Records supplied
BEGIN

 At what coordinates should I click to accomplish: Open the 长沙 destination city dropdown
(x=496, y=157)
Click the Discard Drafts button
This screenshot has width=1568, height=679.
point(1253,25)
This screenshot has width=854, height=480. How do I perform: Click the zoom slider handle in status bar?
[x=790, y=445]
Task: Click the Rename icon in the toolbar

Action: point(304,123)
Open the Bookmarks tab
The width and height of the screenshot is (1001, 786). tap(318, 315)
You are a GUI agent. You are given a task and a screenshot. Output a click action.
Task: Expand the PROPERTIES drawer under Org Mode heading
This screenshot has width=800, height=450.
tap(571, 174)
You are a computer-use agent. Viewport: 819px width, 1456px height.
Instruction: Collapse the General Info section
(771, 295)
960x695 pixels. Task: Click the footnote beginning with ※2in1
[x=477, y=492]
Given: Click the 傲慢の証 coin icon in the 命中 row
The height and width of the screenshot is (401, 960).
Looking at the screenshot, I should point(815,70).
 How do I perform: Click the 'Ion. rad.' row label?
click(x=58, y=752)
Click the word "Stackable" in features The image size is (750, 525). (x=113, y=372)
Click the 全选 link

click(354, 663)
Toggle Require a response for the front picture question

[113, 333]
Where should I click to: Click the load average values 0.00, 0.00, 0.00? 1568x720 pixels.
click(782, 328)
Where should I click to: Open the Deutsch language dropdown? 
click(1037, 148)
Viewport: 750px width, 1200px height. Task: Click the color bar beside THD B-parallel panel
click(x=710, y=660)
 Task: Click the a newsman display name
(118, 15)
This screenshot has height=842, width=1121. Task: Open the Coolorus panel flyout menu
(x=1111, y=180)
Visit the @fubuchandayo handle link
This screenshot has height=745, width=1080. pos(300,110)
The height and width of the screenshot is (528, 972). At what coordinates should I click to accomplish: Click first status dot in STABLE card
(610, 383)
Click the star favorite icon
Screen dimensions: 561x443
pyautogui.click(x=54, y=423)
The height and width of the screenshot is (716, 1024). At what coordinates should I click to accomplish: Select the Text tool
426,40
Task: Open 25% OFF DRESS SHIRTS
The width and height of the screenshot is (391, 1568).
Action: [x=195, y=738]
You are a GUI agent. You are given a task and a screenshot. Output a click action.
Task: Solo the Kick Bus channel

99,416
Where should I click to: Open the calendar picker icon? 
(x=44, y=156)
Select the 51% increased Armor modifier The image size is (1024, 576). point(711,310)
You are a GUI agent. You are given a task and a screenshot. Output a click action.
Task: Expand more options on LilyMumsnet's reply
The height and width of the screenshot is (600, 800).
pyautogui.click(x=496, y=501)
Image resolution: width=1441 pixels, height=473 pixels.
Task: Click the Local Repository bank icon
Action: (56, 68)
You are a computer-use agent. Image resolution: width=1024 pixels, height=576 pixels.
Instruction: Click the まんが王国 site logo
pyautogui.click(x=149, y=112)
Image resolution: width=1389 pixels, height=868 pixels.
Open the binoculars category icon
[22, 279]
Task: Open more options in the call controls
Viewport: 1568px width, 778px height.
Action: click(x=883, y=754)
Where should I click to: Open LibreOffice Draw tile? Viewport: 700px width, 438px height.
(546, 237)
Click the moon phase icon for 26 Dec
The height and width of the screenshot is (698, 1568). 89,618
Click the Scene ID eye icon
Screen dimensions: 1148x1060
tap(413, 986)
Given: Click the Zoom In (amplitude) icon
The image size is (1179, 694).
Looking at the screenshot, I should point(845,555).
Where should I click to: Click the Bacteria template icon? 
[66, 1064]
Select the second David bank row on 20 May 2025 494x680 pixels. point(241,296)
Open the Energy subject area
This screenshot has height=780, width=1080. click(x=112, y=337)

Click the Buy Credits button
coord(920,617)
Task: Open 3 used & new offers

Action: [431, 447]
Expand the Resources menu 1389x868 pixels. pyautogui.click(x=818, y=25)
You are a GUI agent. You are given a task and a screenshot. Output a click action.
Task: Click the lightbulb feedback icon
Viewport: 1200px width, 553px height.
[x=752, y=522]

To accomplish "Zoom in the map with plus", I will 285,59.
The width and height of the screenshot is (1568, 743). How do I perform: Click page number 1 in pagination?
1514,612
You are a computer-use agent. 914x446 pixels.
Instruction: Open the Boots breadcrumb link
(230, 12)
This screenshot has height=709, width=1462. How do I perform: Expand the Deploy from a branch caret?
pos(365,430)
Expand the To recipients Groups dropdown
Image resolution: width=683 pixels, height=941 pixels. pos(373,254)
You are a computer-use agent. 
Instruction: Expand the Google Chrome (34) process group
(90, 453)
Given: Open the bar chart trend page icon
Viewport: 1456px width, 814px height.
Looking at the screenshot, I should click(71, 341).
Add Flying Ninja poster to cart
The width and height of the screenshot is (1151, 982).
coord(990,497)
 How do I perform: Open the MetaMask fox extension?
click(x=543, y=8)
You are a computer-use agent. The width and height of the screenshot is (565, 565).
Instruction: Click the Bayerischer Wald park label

END

What is being asked
Please write out, exactly as they appear, the lines from the one containing "Instruction: Expand the" through the last line of the records above, and nothing more.

Reply
Instruction: Expand the Google Chrome (34) process group
(90, 453)
Given: Open the bar chart trend page icon
Viewport: 1456px width, 814px height.
Looking at the screenshot, I should click(71, 341).
Add Flying Ninja poster to cart
The width and height of the screenshot is (1151, 982).
coord(990,497)
 How do I perform: Open the MetaMask fox extension?
click(x=543, y=8)
You are a computer-use agent. The width and height of the screenshot is (565, 565).
Instruction: Click the Bayerischer Wald park label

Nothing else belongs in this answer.